O latim deve ser iniciado tão cedo quanto possível—quando o
flexionado discurso não parece mais surpreendente do que qualquer outro
fenômeno em um mundo surpreendente; e quando o canto de “Amo, amas,
amat” seja tão ritualmente agradável quanto os sentimentos ao cantar “atirei
o pau no gato”.
Nesta idade, devemos, é claro, exercitar a mente com outras coisas
além de Gramática latina. A observação e a memória são as faculdades mais
vivas neste período; e se nós estamos aprendendo uma língua estrangeira
contemporânea, devemos começar agora, antes que os músculos faciais e
mentais se rebelem contra estranhas entonações. O francês ou alemão
verbal pode ser praticado junto a disciplina gramatical do latim.
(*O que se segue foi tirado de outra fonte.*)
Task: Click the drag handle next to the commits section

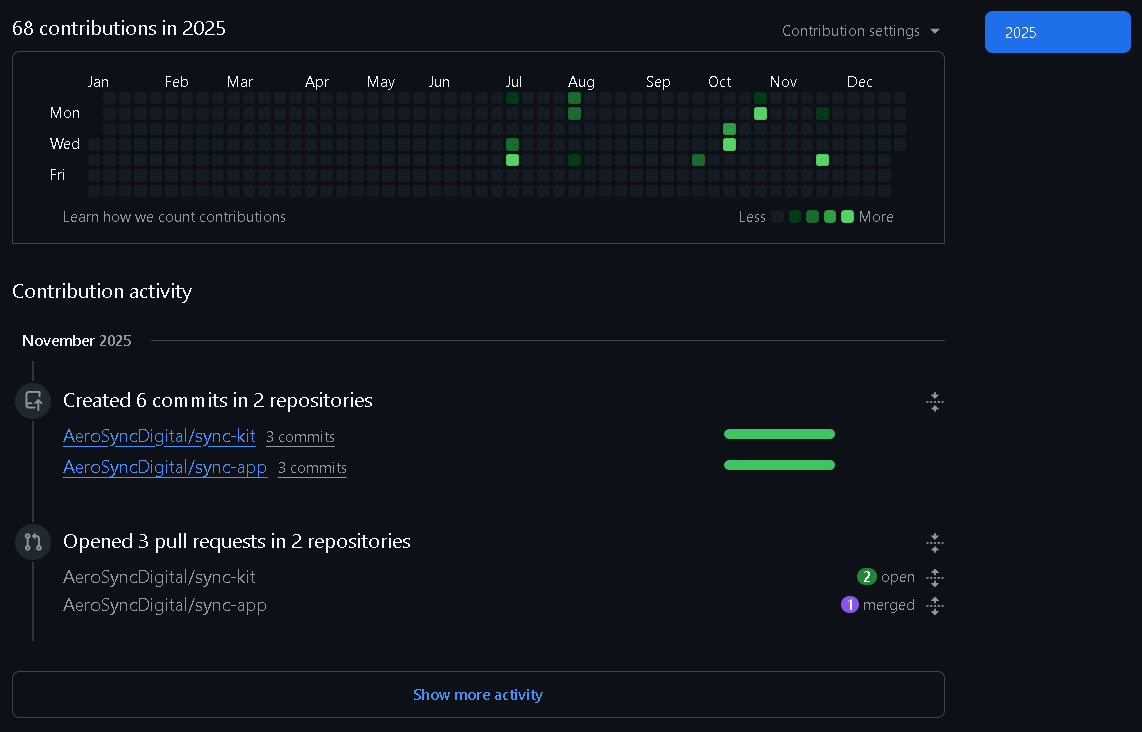Action: (x=935, y=401)
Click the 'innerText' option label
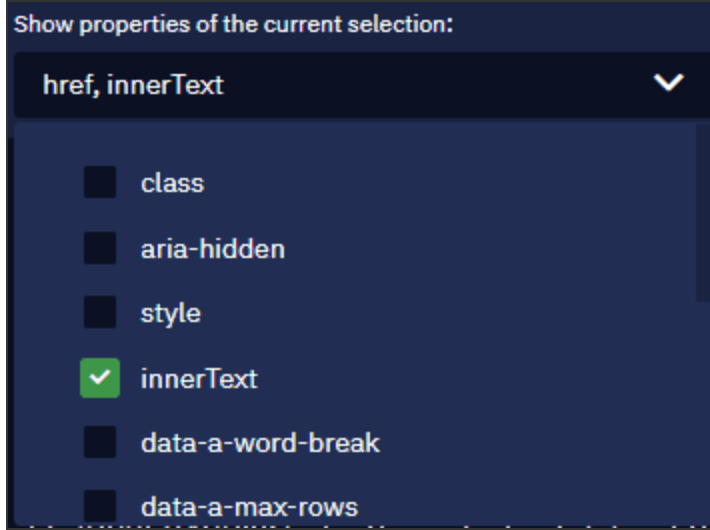The height and width of the screenshot is (530, 710). [199, 379]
Em inglês, entretanto, verso e prosa podem ser memorizados, e a
memória do aluno deve armazenar histórias de todos os tipos—clássicos
mitos, lendas Europeias, e assim por diante. Eu não acredito que as histórias
e obras-primas clássicas da literatura antiga devem ser utilizadas para
praticar as técnicas de Gramática—essa foi uma falha da educação
medieval que não precisamos perpetuar. As histórias podem ser apreciadas
e lembradas em inglês, e relacionadas com a sua origem em uma fase
posterior. A recitação em voz alta deve ser praticada individualmente ou em
coro; pois não devemos esquecer que estamos lançando as bases para a
Discussão e a Retórica.
A Gramática da história deve consistir, eu acredito, em datas,
eventos, histórias e personalidades. Um conjunto de datas para a qual
possamos associar todo conhecimento histórico posterior é de grande ajuda
quando chegarmos ao momento de instituir a perspectiva da história.
Podemos escolher quaisquer datas: aqueles dos Reis da Inglaterra são bem
apropriadas, desde que venham acompanhadas por imagens de vestimentas,
arquitetura, e outras coisas do cotidiano, de modo que a mera menção de
uma data possa acionar uma apresentação visual forte do período inteiro.
A geografia também será apresentada em seu aspecto factual, com
mapas, recursos naturais, e a apresentação visual de costumes, trajes, flora,
fauna, e assim por diante; e acredito que a memorização obsoleta e
desprestigiada de algumas capitais, rios, montanhas, etc., não fará mal. A
coleção de selos pode ser encorajada.
A ciência, no método Papagaio-Imitador, organiza-se naturalmente e
facilmente em torno de coleções—a identificação e nomenclatura das
amostras e, em geral, o tipo de coisa que costumava ser chamada de
“filosofia natural”. Conhecer o nome e as propriedades das coisas é, nesta
idade, uma satisfação em si; reconhecer um escaravelho à simples vista, e
poder garantir para os mais tolos que, apesar de sua aparência, não dá
ferroadas; ser capaz de distinguir a Cassiopeia e as Plêiades, e, talvez, até
mesmo saber quem eram Cassiopeia e as Plêiades; estar ciente de que uma
baleia não é um peixe, e que um morcego não é um pássaro—todas essas
coisas dão uma agradável sensação de superioridade; enquanto que
distinguir uma coral verdadeira de uma coral falsa ou um fungo comestível
de um fungo venenoso é um tipo de conhecimento que também tem valor
prático.
A Gramática da matemática começa, claro, com a tabela de
multiplicação, que, se não aprendida agora nunca será aprendida com
prazer; e com o reconhecimento de formas geométricas e o agrupamento de
números. Esses exercícios levam naturalmente à realização de simples
somas aritméticas. Processos matemáticos mais complexos podem, e talvez
devem, ser adiados por motivos que serão apresentados agora.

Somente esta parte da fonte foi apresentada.